Un rapport fixe explicitement cette problématique : «La société française a été peu à peu constituée par l’amalgame de diverses ethnies régionales, plus ou moins fondues dans un creuset unique dépendant d’une capitale, Paris, et d’une idéologie, le jacobinisme. Cette centralisation et de communes destinées, notamment pendant les récentes guerres, ont véritablement créé une mentalité collective française. Celle-ci est-elle capable de s’adapter à de nouvelles dimensions, à de nouvelles ouvertures ? Le fait d’être européen, celui de recevoir des minorités non européennes nous obligent à prendre en considération qui sont nos voisins européens, qui sont ceux qui vivent avec nous, parmi nous, et dont les enfants fréquentent les mêmes établissements scolaires. Qui sont ces “autres” ? Et comment apprendre à les accueillir, à les estimer, et faire qu’eux-mêmes, ou tout au moins leurs enfants, sachent qui nous sommes ? Problème grave, délicat et grandissant.» (5)

C’est lourd comme contexte...
C’est très lourd, et cela explique que, malgré les ZEP mises en place en 1981, malgré les efforts faits pour relancer les réflexions sur le commun (rapport Bourdieu/Gros, initiatives de F. Bayrou et socle commun de F. Fillon), on en soit à un moment où tous les partenaires, corps d’inspection, experts, praticiens et syndicats, partagent les mêmes interrogations : quel socle commun, quelle école commune ? Et cela va nécessiter deux questions à mon sens, l’une déjà posée en son temps par Abdelmalek Sayad : de quelle culture parlons-nous ? (6) Et j’ajouterai : de quel commun parlons-nous ? Pourquoi ne parlons-nous que du commun aujourd’hui ? Est-ce parce qu’enfin, nous comprenons que tous les enfants scolarisés en France sont et seront français et sont l’avenir de la France ? Dès lors, est-ce le moment historique dont parle Vincent Peillon, qui ouvrirait une troisième période, décisive pour l’école de la République ?»

Benoît Falaize, université de Cergy Pontoise, coauteur avec Elsa Bouteville de L’Essentiel du prof des écoles (Didier/l’Etudiant, 2011).
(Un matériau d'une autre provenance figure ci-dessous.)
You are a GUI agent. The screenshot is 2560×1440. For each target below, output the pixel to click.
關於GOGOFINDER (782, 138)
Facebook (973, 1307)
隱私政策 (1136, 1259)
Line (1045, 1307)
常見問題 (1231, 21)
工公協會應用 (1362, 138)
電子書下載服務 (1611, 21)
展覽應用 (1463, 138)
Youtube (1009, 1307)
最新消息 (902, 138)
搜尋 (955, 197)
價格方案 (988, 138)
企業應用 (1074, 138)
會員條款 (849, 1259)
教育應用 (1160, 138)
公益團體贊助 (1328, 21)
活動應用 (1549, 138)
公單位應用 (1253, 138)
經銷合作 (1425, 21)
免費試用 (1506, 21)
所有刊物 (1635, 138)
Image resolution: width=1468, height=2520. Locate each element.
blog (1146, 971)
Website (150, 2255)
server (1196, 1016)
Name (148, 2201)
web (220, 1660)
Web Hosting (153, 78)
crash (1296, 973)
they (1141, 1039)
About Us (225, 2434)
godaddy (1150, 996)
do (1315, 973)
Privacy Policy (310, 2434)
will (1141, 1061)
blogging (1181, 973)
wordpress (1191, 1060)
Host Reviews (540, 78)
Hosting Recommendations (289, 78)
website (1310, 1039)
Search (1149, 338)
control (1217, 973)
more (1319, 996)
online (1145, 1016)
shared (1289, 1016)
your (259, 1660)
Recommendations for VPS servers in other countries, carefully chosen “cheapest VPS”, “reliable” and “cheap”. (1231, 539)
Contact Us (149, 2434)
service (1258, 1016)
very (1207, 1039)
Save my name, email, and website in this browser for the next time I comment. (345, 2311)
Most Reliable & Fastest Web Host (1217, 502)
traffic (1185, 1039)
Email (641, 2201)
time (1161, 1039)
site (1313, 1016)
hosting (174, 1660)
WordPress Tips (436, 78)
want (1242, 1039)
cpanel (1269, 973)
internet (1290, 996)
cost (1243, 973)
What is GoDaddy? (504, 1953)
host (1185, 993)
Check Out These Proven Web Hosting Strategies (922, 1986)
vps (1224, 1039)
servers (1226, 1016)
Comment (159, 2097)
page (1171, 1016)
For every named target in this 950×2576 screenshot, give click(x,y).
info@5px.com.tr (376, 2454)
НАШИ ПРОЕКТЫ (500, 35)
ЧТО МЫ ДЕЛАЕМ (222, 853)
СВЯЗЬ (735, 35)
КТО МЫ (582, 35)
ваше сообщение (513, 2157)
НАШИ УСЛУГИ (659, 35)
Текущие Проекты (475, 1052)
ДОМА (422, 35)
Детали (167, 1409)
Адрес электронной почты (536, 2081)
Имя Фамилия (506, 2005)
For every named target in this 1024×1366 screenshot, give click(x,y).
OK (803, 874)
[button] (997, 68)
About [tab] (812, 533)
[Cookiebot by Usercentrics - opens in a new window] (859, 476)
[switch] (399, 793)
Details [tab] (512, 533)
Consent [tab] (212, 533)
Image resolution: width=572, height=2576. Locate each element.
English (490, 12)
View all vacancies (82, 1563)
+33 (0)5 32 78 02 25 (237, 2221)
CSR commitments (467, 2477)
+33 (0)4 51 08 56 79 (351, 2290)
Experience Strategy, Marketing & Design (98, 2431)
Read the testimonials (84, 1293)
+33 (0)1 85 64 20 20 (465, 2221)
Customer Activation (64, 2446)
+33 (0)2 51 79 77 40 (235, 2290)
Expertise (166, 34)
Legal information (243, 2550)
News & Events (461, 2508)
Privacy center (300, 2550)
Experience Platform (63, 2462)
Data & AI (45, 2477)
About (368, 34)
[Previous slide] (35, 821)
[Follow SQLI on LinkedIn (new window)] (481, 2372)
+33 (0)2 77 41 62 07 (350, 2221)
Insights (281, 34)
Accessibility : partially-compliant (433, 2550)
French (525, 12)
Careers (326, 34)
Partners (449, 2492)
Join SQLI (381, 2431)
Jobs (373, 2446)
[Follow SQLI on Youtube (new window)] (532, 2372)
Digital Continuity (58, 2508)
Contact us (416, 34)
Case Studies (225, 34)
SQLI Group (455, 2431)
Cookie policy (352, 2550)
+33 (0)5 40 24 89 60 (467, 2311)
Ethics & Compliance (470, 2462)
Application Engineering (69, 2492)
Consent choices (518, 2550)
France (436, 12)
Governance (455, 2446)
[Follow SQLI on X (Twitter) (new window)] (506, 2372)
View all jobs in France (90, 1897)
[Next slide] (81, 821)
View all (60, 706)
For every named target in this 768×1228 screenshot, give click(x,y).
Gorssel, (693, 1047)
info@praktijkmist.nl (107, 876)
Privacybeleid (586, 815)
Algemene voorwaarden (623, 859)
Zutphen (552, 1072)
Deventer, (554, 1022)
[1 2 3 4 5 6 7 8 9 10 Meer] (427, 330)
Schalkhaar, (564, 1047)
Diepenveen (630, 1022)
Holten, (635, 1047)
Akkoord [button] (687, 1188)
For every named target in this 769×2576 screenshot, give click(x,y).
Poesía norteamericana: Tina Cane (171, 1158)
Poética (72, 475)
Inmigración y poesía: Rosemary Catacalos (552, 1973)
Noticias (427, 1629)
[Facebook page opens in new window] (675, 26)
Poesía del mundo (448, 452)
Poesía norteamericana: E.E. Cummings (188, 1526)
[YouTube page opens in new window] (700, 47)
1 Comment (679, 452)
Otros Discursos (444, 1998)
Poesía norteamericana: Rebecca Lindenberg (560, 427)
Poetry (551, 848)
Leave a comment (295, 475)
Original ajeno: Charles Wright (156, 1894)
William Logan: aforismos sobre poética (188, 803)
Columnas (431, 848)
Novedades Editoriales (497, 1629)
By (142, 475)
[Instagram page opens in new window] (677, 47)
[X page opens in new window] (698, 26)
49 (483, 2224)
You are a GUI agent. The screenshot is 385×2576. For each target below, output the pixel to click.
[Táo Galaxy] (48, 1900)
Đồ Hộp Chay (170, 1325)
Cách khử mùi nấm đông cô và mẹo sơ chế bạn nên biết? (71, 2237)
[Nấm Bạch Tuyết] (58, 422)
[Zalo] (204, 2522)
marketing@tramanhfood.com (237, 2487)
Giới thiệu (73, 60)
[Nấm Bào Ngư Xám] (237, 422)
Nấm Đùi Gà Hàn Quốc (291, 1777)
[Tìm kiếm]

(1) Vincent Troger, «La fin du collège unique ?», in Sciences humaines, n° 136, mars 2003, «Les nouveaux visages des inégalités».
(2) S. Laacher, L’Institution scolaire et ses miracles, La Dispute, 2005.
(3) Voir par exemple Claude Lelièvre, «Un socle commun pour un collège unique», in Cahiers pédagogiques, n° 439, janvier 2006.
(4) B. Falaize, «Identités, histoire et mémoires scolaires : les enfants descendants de travailleurs nord-africains en France», in Identités en construction, identités en interaction, s/dir. P. Nagy, P. Sahin-Toth, Presses universitaires de Rouen (PURH)/ELTE, Budapest, 2006.
(5) R. Girault, «Libres propos sur un rapport», Colloque national sur l’histoire et son enseignement, Montpellier 1984, Paris, MEN, 1985.
(6) A. Sayad, La Double Absence, Seuil, 1999.